My final approach, to compliment all of this, is my pelvic floor exercises. Some people refer to exercises that involve the pelvic floor and coccyx as 'anal lock'. It is what my physio has had me doing. As with walking it stimulates nerves in that area, with the additional benefits of toning and strengthening your pelvic floor- and importantly the muscles around ones coccyx. It can ease coccyx pain. Initially I have found it aggravates my pain; to me this demonstrates that it is working the correct muscles. The pain it causes does not stay, it only occurs when I perform the exercises. For me, as a female, it is question of tightening everything- as if trying to stop having a wee, holding vaginally and anally. I have been instructed by my physio to do this 10 times, hold for a count of 10, then release, then do 10 quick ones, and to do this 3 times a day (which I have to admit is really difficult). My last ones at night I follow with some relaxation, to ensure I am not holding any tension in that area before I go to sleep. At night I do this whilst on my heat pad.

Obviously, I am also regularly exercising, whether that is walking, or doing a small bit of running.

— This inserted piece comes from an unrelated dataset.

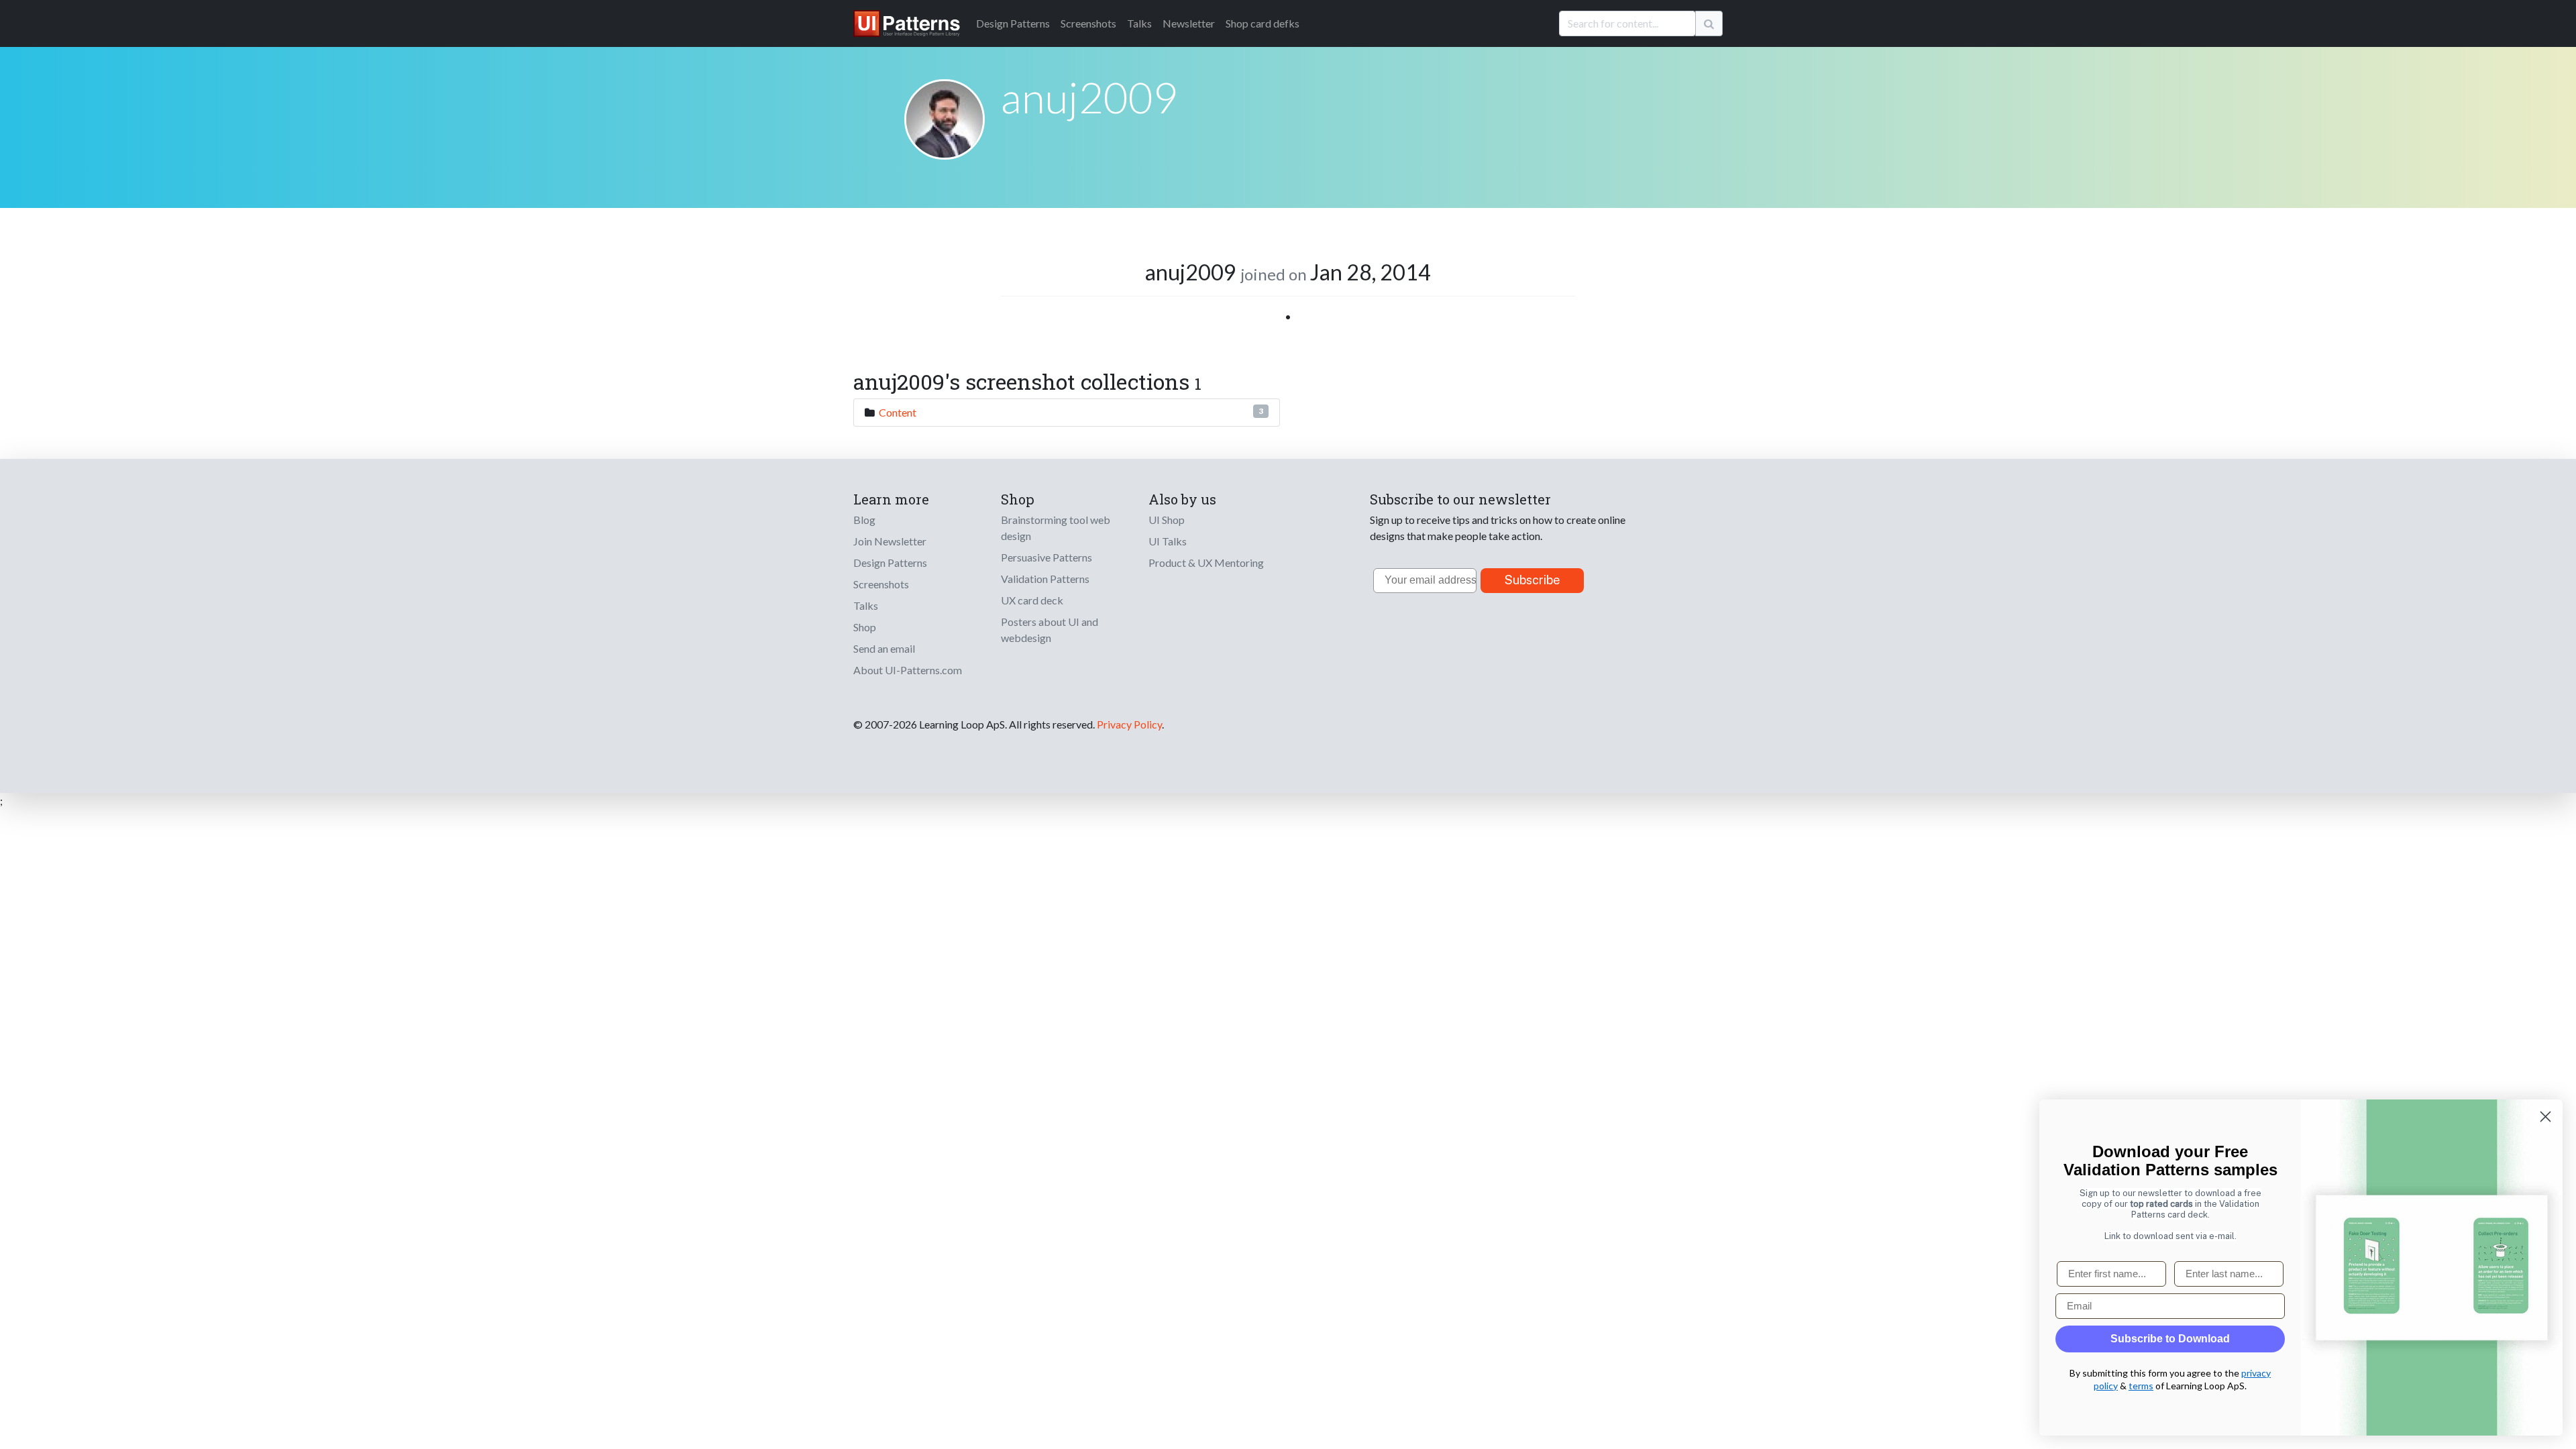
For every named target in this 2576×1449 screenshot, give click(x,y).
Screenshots (1088, 23)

Sitting aggravates my pain, so getting up and moving around, and exercising is an obvious thing to do. As mentioned it helps stimulate nerves in that area, and relaxes me both mentally and physically, thereby helping me release any tension I am building and holding in that area.

Having the motivation is not so easy, which is annoying as it helps the pain!

I am hoping that these 'home treatments' will help me long-term. As I have mentioned before, I am not prepared to have a coccygectomy to remove my degenerating coccyx, I do not want a nerve block either, and I am not prepared to undergo any bowel surgery to remove the part of my bowel that is pressing on my coccyx. My pelvic varices are apparently also there to stay. So what pain I have, I need to learn to manage, and I need to help myself as much as I can.


  1. So this treatment is temporary ?? why do therapists use it ??? why can't they use a more permanent treatment , you are lucky to have a good husband to do this ,what would it cost you you have regular treatments ??

  2. I think some have found permanent relief by using a PT/physiotherapist. Audley Harrison for one. Maybe it depends how long you have had the problem for, which is why I think it's essential to get this treatment in the early days, BEFORE it becomes a chronic problem. I think once you've had coccydynia for years it becomes harder to resolve sadly. And sadly, because it is so poorly understood, it is often too late :( My physio was charging £38 for half an hour, but by the time we'd chatted etc, I was probably only getting about 10-15 mins massage work.

  3. Because it is poorly understood , and difficult to find a therapist who knows what to do , is there a chance to resolve the problem when it becomes Chronic ?? ,or is to late and you are caught in this cycle of pain

  4. I really wish I knew the answer to that. That's something I would dearly like to know. Maybe it's a question I could ask: whether those that have had this treatment have had permanent relief, or whether the pain returned. I try and stay optimistic because the alternative is too depressing. So far it has helped me, but it's not got rid of the pain, merely reduced it, but that in itself gives me hope and the ability to cope better.